The construction industry is the second largest industry in India after agriculture. It contributes significantly to the national economy and generates a lot of job opportunities. The products of the construction industry form investments or capital goods. Hence the construction section plays a significant role in output generation and employment.
Using new technologies and deploying new project management strategies has made it possible to undertake large-scale projects. Even though the industry is well developed in terms of providing job opportunities and contributing to the nation’s Gross Domestic Product (GDP), there are still some issues that the construction industry hasn’t been able to solve or has been solved. Still, they cannot implement the plan due to the lack of funding available to them. Such challenges include disaster-resilient construction, affordable housing, water management, and mass transportation.
Building and civil engineering are two broad categories of the construction industry. Building refers to projects that involve houses, offices, shops, hospitals, nuclear power plants, etc. Civil engineering applies to all other built structures like roads, bridges, tunnels, dams, canals, etc.
Liberalisation of the Indian economy helped in the inflow of foreign and domestic investment into infrastructure projects employment in the construction sector touched million by the year and continues to grow. The construction industry, being labour-intensive, demands both skilled and unskilled labour. In the past years, there wasn’t enough skilled labor available to be employed, in the construction industry.
However that isn’t the case anymore. Technical institutions like the Indian Institute of Technology and the National Institute of Technology (IITs and Nits) were set up through funding by the government. It enabled more people to get educated in the technical fields at an affordable fee, bridging the gap between the availability of skilled and unskilled labour. Due to the promotion of technical education by the governments, even private institutions started coming up, thus increasing the number of intakes per year. This meant that more graduates would pass out every year in the country. This was helpful for an economy like India, which had a high demand for skilled labour.
The number of graduates per year gradually increased, but the number of job opportunities available remained the same. This led to the saturation of the construction industry, which further led to many educated individuals remaining unemployed for a long time, even after graduation. Since the Indian economy could not absorb all the graduates into the construction industry, people who didn’t get job opportunities started migrating to foreign countries in search of better job opportunities with better remuneration. This further proved fatal to the Indian economy, which is still developing, leading to a brain drain.

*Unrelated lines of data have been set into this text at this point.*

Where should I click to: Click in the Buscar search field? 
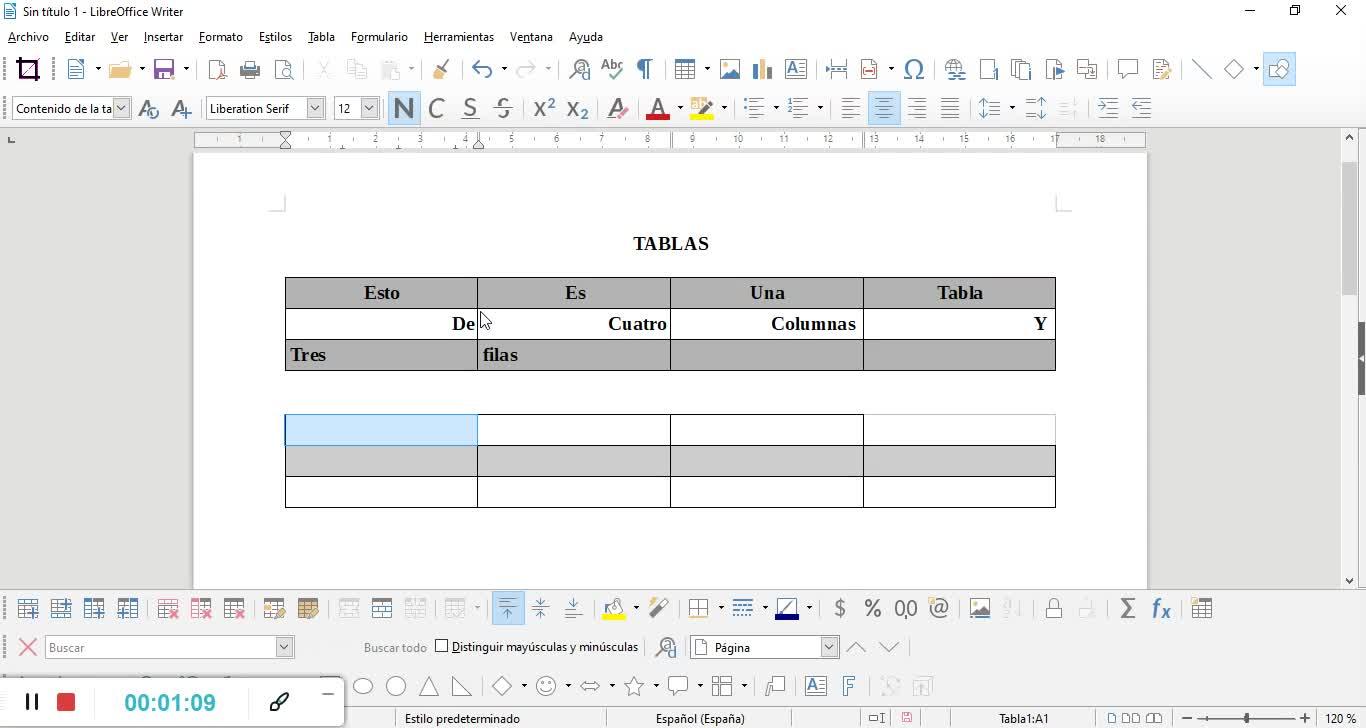160,647
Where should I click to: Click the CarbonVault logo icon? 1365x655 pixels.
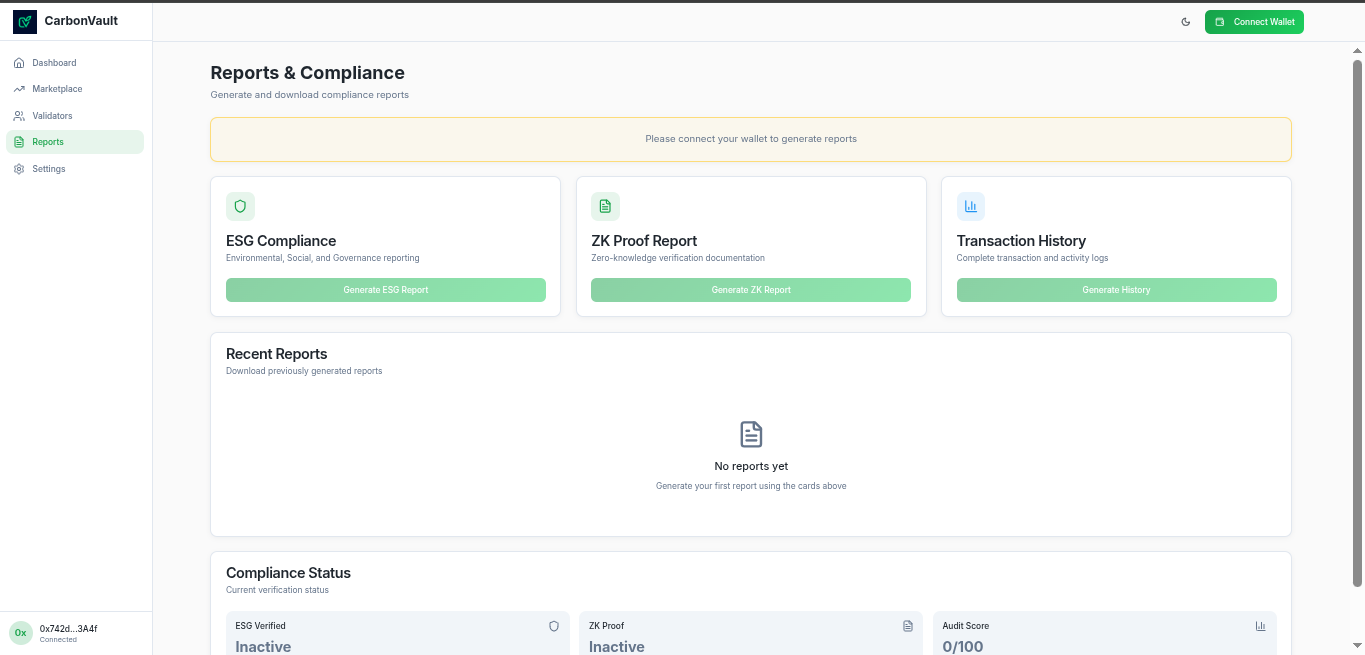point(25,21)
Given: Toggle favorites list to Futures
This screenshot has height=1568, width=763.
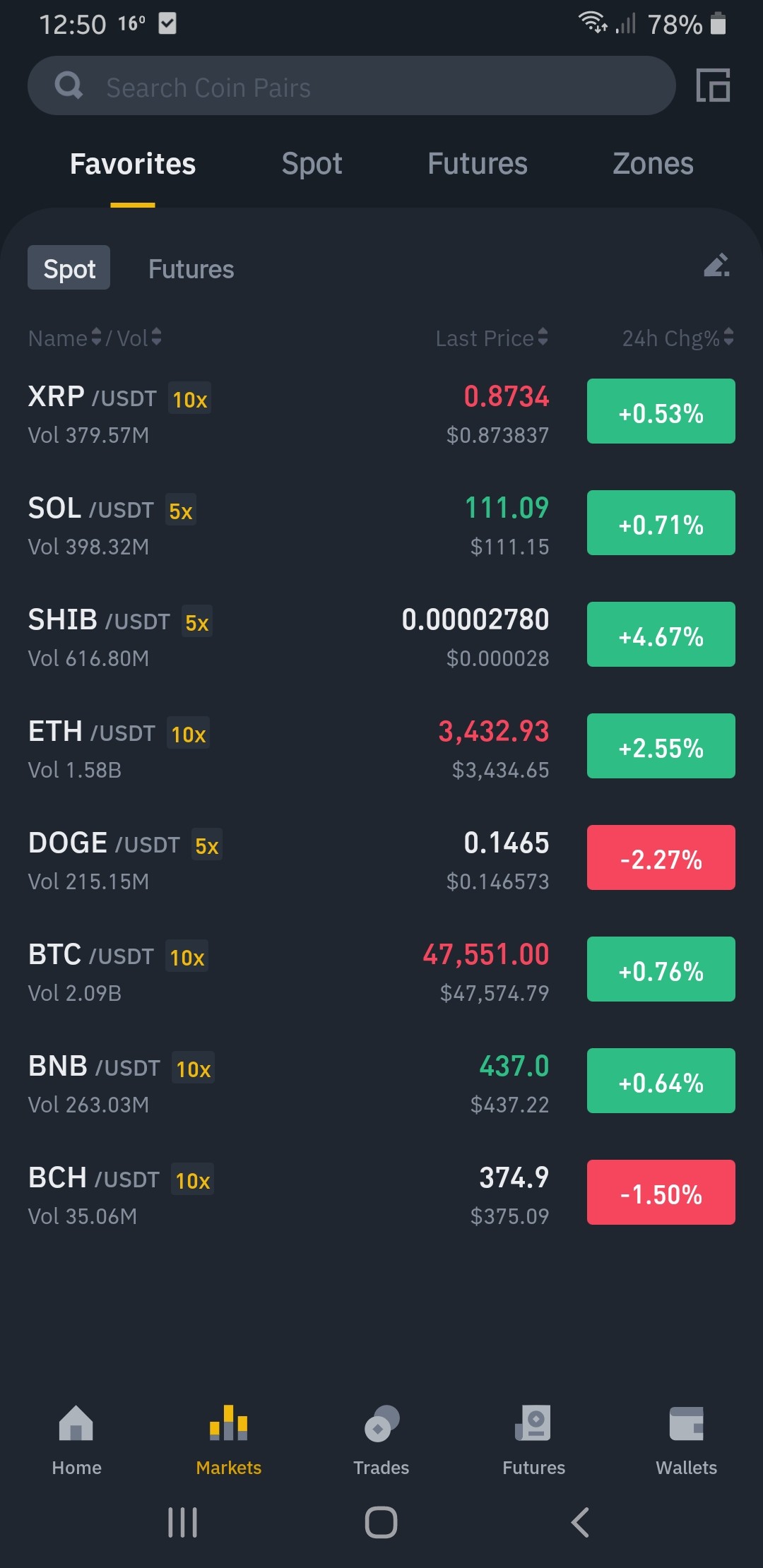Looking at the screenshot, I should pyautogui.click(x=191, y=269).
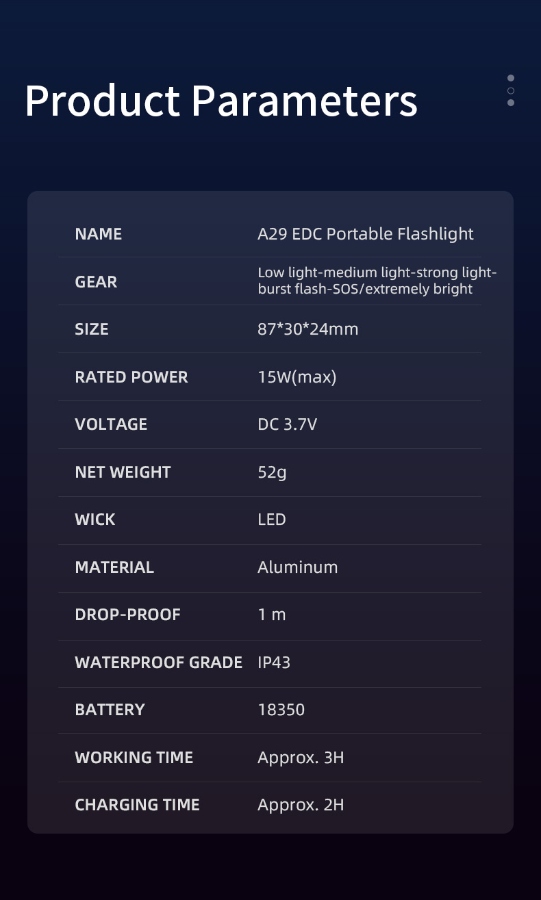Select the WATERPROOF GRADE label
The image size is (541, 900).
159,662
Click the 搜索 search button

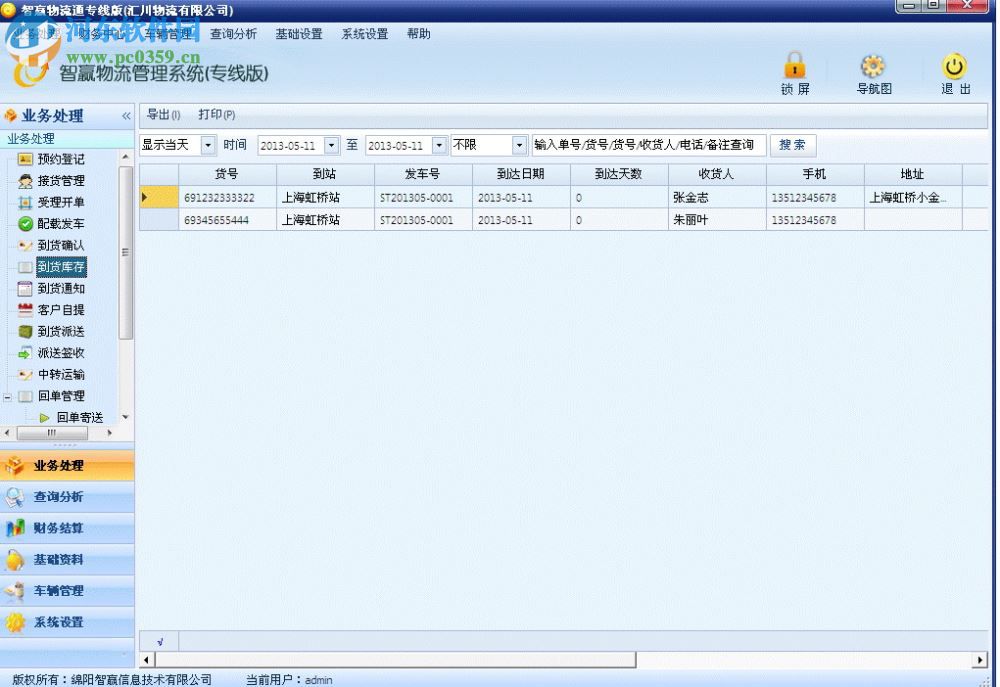click(x=792, y=144)
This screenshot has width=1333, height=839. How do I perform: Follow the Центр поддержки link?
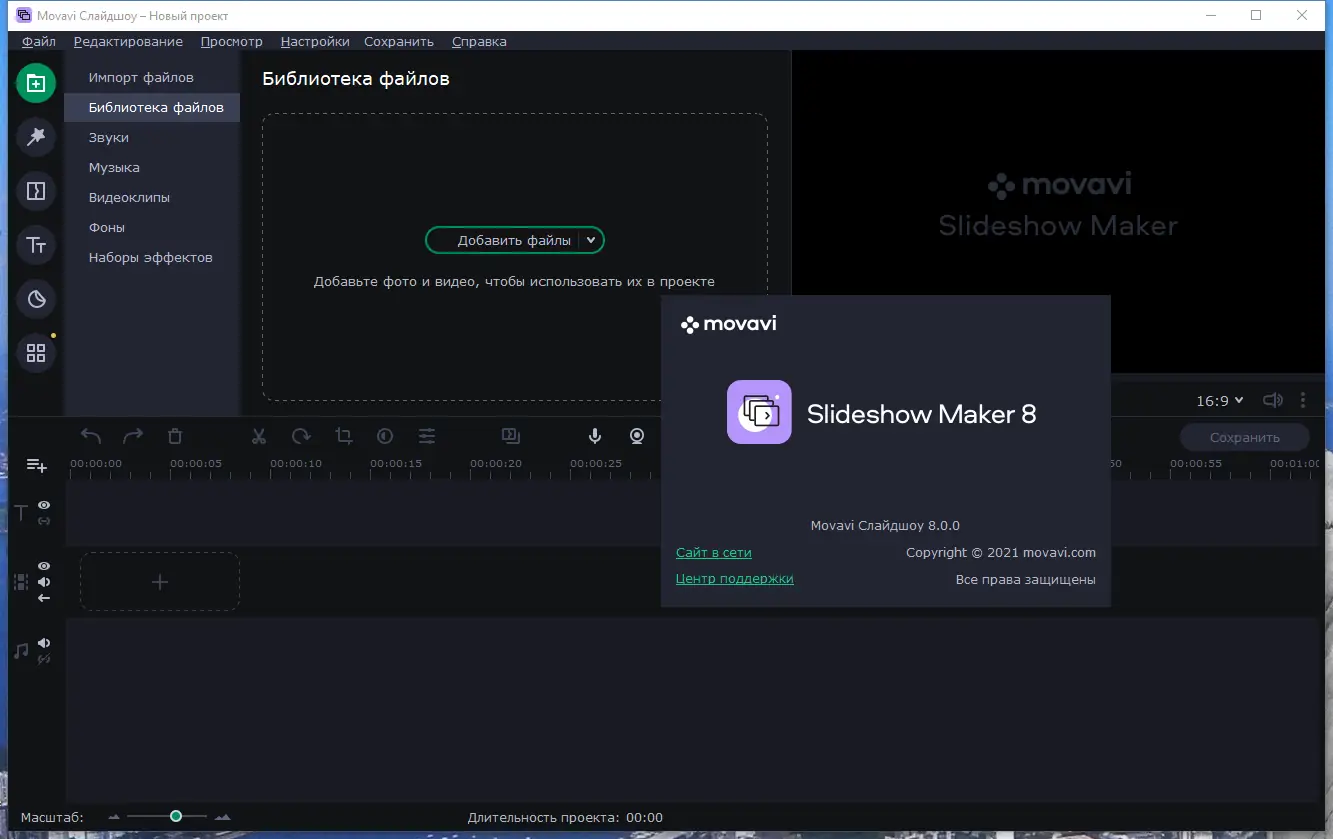(x=735, y=578)

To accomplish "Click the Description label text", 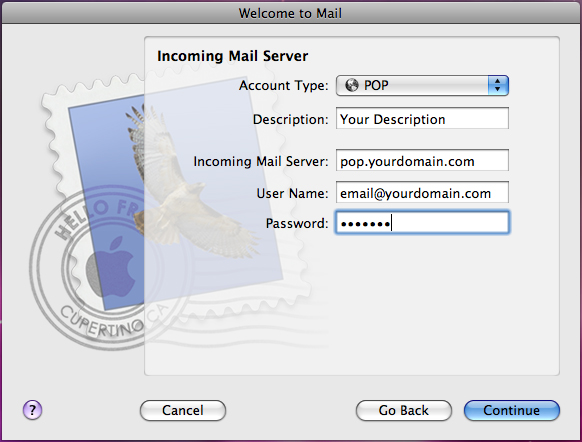I will pyautogui.click(x=291, y=119).
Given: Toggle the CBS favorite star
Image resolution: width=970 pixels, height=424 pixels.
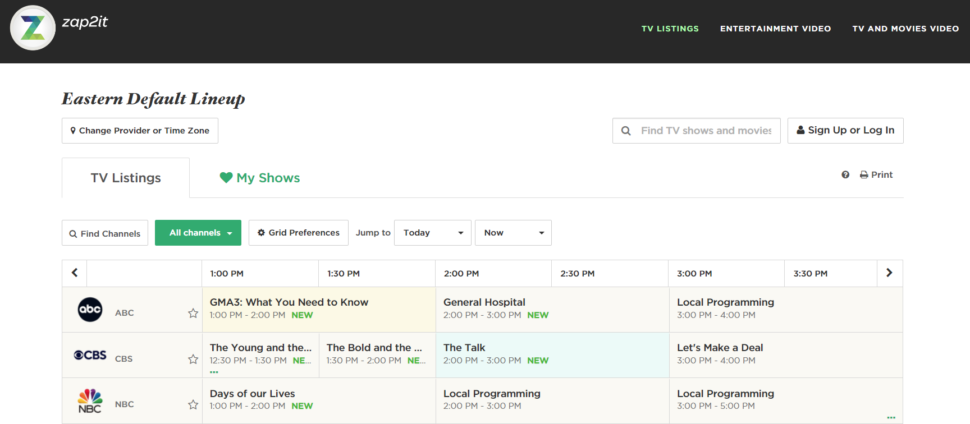Looking at the screenshot, I should point(193,359).
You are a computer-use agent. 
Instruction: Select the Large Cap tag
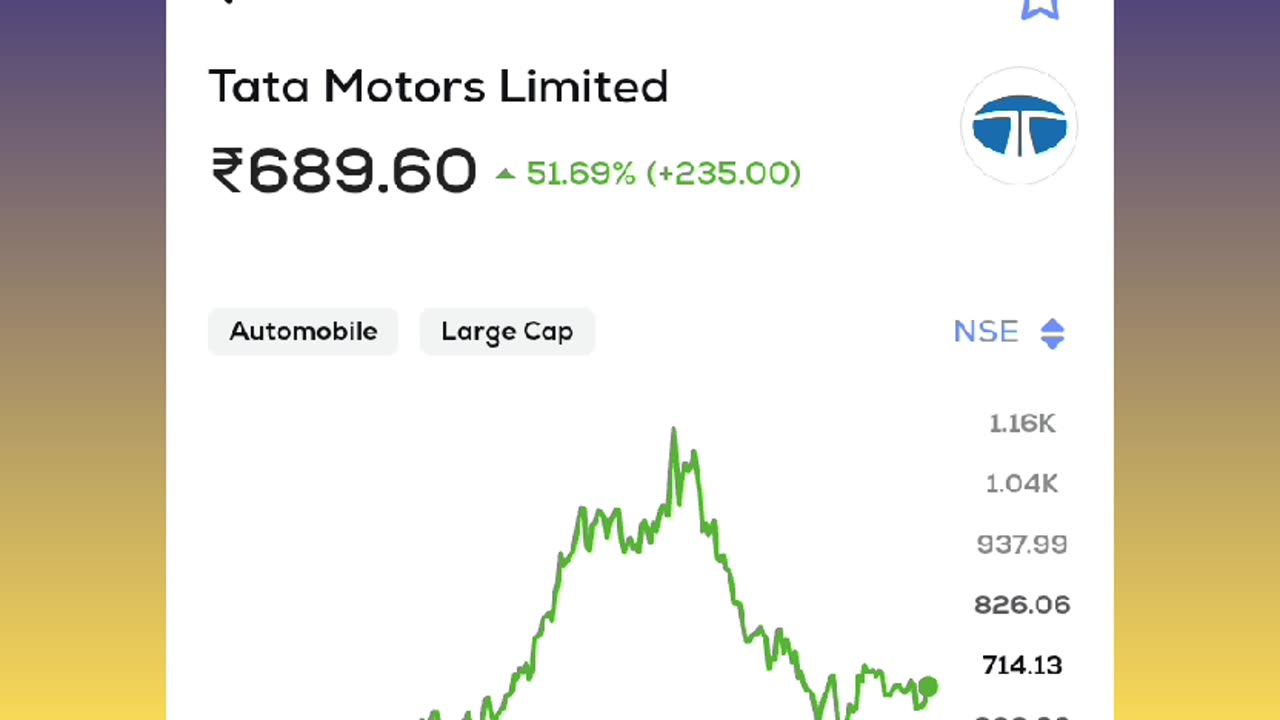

Even if there are enough job opportunities available, it’s common knowledge that several construction industry individuals are underpaid for their work. Moreover, in specific scenarios, there is a vast disparity between the salaries of a male and female doing the same job.
People working in the construction industry, especially those constantly in the field, are exposed to several kinds of risk. For this kind of work, just remuneration isn’t enough. Each worker needs to be insured by the company that employs them, which would guarantee better payment than just paying them. It must be compulsory for every company to offer their employees Life Insurance during the contract signing. A few of the risks faced by the construction industry workers are
- Physical hazards and mechanical injuries and outcomes include exposure to noise and vibration, extreme heat or cold, work in windy, rainy, snowy, or foggy weather, non-ionising ultraviolet radiation, usually from exposure to the sun, and electric arc welding.
- Chemical hazards include dust, fume, mists, vapours, and gases. The most significant risk to the construction workforce is Silicosis and asbestosis.
- Ergonomic issues and degenerative disorders
- Biological hazards and Environmental diseases; Workers are at risk of malaria, dengue, animal attacks, histoplasmosis (a lung infection caused by a common soil fungus), and other diseases due to poor sanitation and unsafe drinking water.
- Psycho-social hazards: Employment is permanently temporary, frequently changing employers and most projects require living in work camps away from one’s home and family. There are no recreational facilities, a lack of access to education for children, poor sanitary facilities, and a lack of safe drinking water. These features of construction work, as well as heavy workload, the possibility of workplace violence or community violence, and limited social support, are associated with increased stress in the workforce. The associated addictions to alcohol, tobacco, and smoking contribute to illness and suffering.
Like any other industry, the construction industry faced huge losses during the lockdown periods. Currently, it is still recovering from the gaps that were caused due to Covid lockdowns. The construction industry will continue to grow and expand over the years to come.
Better measures need to be in place to ensure that the available skilled and unskilled labour is put to maximum use, so they can contribute to the Indian economy and, therefore, directly to the nation’s GDP.